Charlotte grew up to be just above middle height with a finely proportioned and well-developed figure. Her complexion was pale with fair eyebrows and lashes, big blue eyes and a rosebud mouth. Her hair was light brown with golden highlights and full of curls. She was personally attractive and it was said she greatly resembled her father. She was boisterous and full of radiant vitality. As a girl she was described as delightful, bright, intelligent, merry and ‘pepper-hot’.
Early on her mother was allowed access to her as much as she wanted. Caroline would visit often and enjoyed walking with Charlotte in her arms or riding in a carriage with her. When Charlotte was nine years old, a complete separation from her mother occurred when Caroline was accused of having an illegitimate child. Caroline’s behavior, always reckless, indiscreet and undignified became even more so, shaking Charlotte’s confidence in her. She couldn’t help but notice her mother’s conduct. She loved her mother but she didn’t respect her. She felt a lot of pressure to stand up for her mother and defend her with her father. There was a high expectation when Charlotte was born that she would be the means of reconciliation for her parents but alas it was not to be.
George took only an intermittent interest in his daughter. He was fond of her but capable of being unkind. George was reluctant to acknowledge Charlotte as heir presumptive due to his alienation from his wife so she was largely brought up by governesses. Charlotte, on the other hand, respected her father but she didn’t love him. She had to be careful not to cause a breech between her parents. A divorce or annulment of their marriage would bring her legitimacy into question putting her succession to the throne in jeopardy.

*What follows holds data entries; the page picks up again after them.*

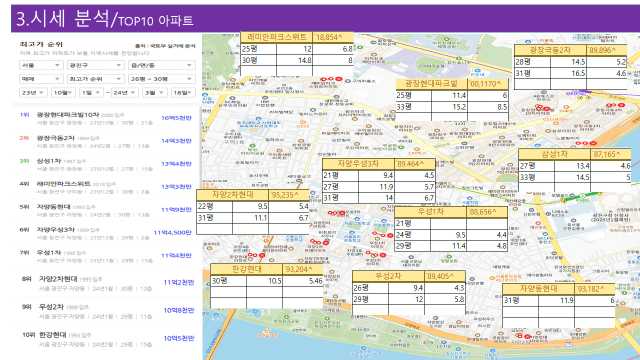Image resolution: width=640 pixels, height=360 pixels.
Task: Click the 10억5천만 price for 한강현대
Action: pyautogui.click(x=179, y=338)
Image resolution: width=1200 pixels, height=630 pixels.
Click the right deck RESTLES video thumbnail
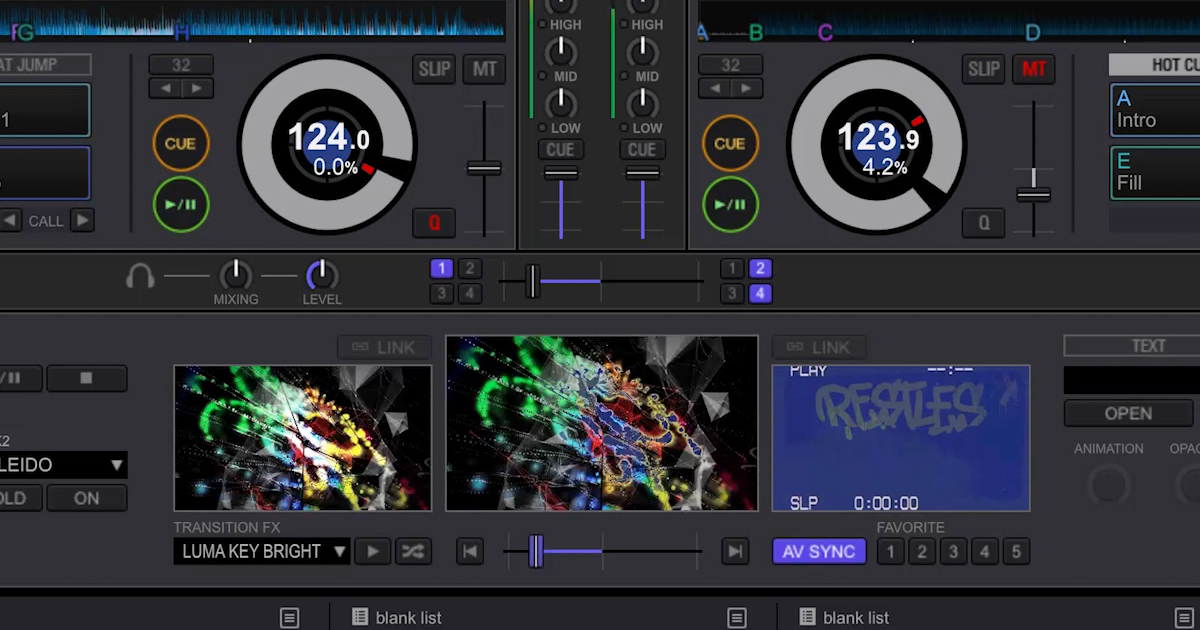[900, 438]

Charlotte’s early home was Carlton House, the London home of her father. The first of her governesses was Lady Elgin. Charlotte was very close to Lady Elgin who also acted as a go between for the Princess and her parents. Charlotte’s paternal grandfather, King George III was genuinely attached to her and offered to take custody of her in 1804. The Prince put a pivotal condition on this arrangement. Charlotte was not to have access to her mother. However, the king invited Charlotte and her mother to visit Kew. Charlotte’s father was furious and Lady Elgin felt compelled to resign.

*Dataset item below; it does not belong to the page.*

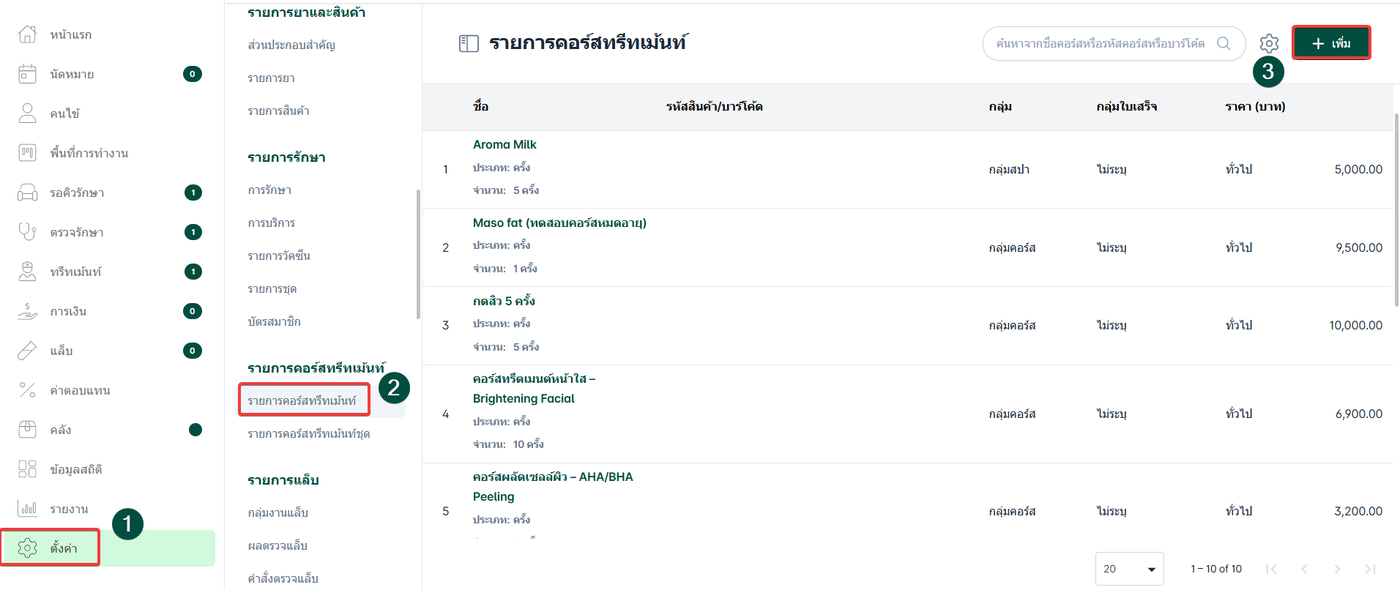
Task: Go to next page arrow
Action: click(x=1337, y=569)
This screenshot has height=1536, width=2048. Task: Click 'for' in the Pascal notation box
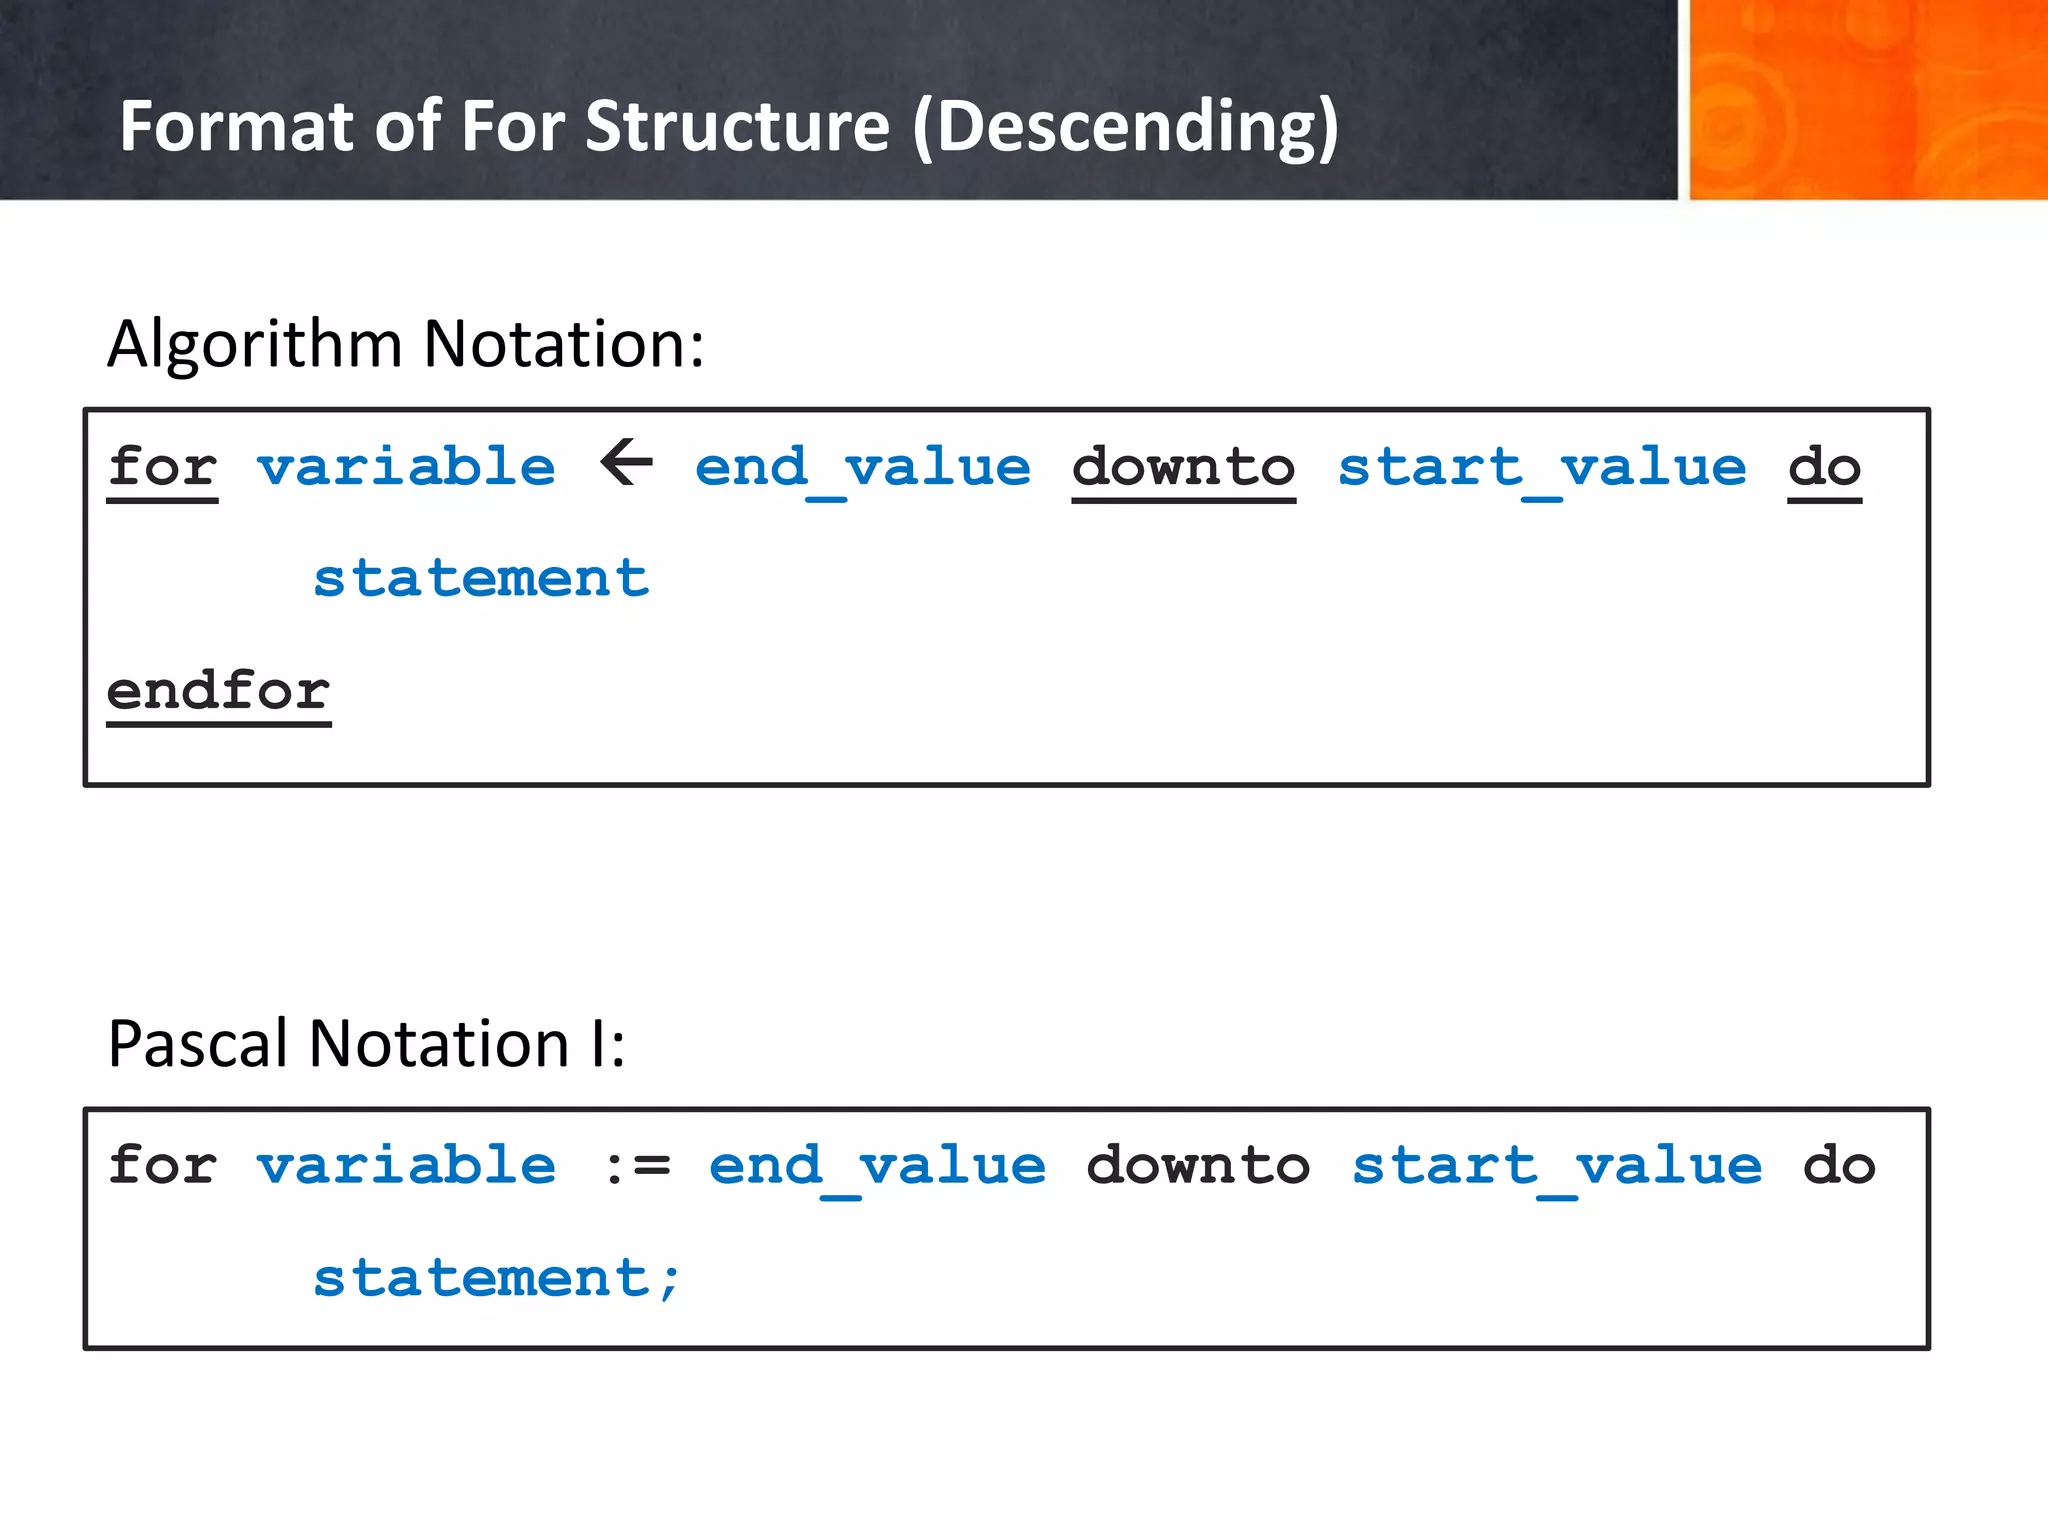pyautogui.click(x=162, y=1165)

After this incident, Charlotte remained at home. George’s mother Queen Charlotte agreed with him that Charlotte’s high spirits warranted seclusion. Queen Charlotte described her namesake as being well-informed, having uncommon good sense, being affectionate and capable of strong attachment. The Queen urged Charlotte’s father to take more interest in his daughter.
The king remained in Charlotte’s life by taking an active role in the planning of her education. Lady Elgin was replaced by Lady de Clifford. Clifford was very fond of Charlotte but too good natured to discipline her forcefully. Charlotte was becoming an exuberant tomboy with a very candid manner which some found undignified. Maybe she was a little like her mother in this respect. Due to her isolation, Charlotte was lonely but it didn’t affect her native simplicity or personal charm. Lady de Clifford brought in her grandson, George Keppel as a playmate for Charlotte. In his memoirs he tells fond tales of fisticuffs and horses.

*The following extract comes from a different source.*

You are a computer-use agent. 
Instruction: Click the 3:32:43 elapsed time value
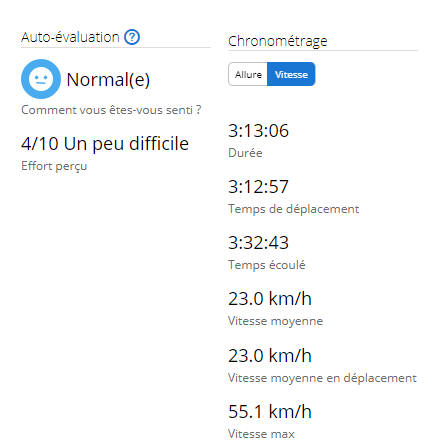click(258, 242)
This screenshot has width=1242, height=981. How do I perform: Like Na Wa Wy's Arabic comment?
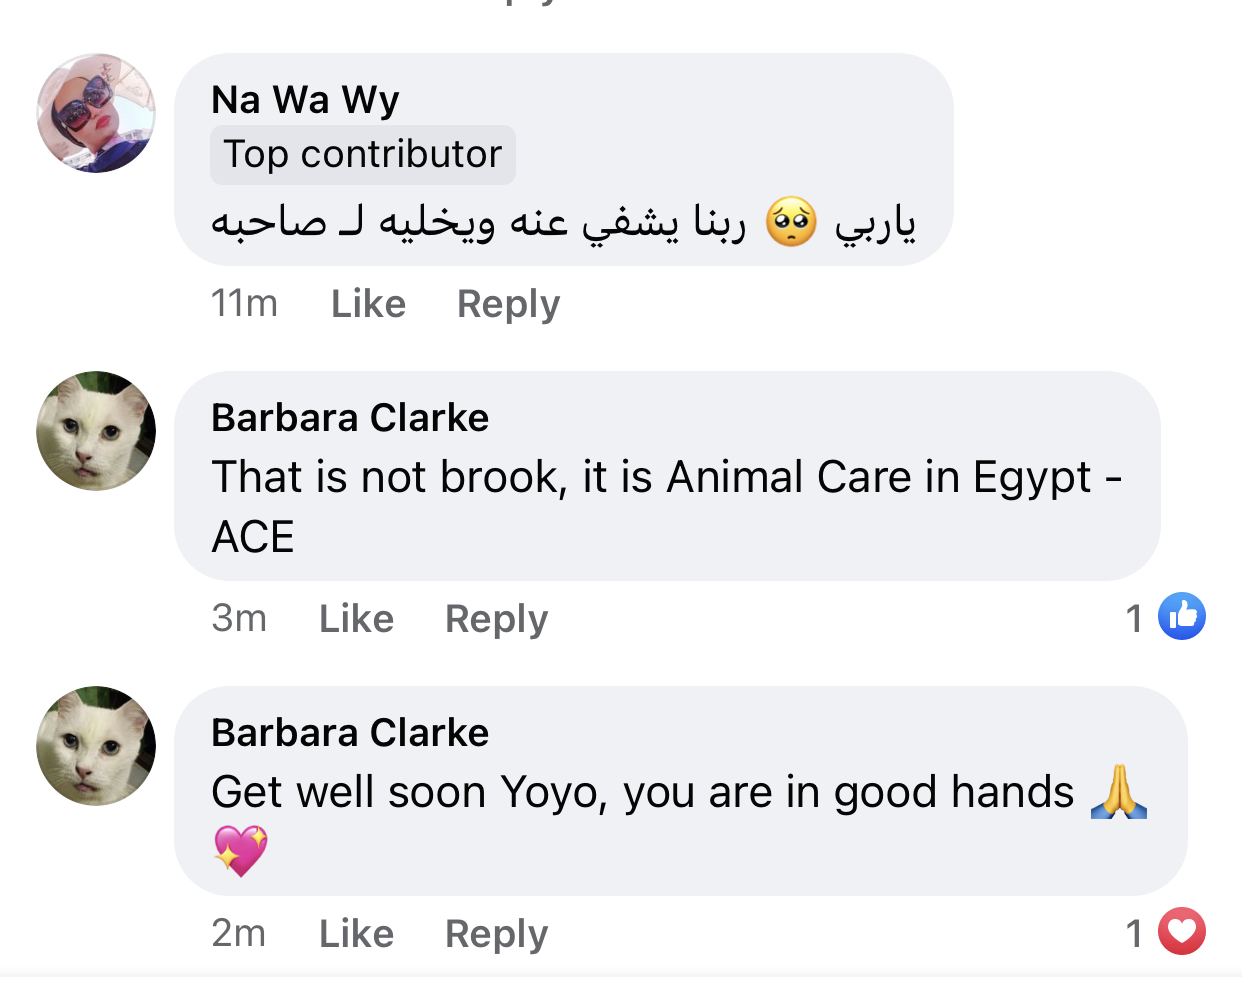point(368,304)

In 1811, King George III succumbed to a mysterious mental illness. Charlotte was fond of her grandfather and was very saddened by this. To make matters worse, Parliament confirmed her father as Regent so he could conduct government business in his father’s place. Unfortunately, this created an estrangement between Charlotte and her father. She became even more isolated with visitors curtailed and her correspondence greatly limited. She was only allowed to visit her mother once every fortnight. By 1812, Charlotte was enormously popular with the public. Whenever she made a rare public appearance, the crowds went wild, making her father exceedingly jealous.
In December of 1813, George arranged a marriage for Charlotte and she was engaged to William, Prince of Orange. But when she realized she would have to move to Holland after the marriage, she adamantly refused to marry him, personally calling off the engagement. She wanted to remain in England to stay among and endear herself to her people. Her sense of duty was very strong.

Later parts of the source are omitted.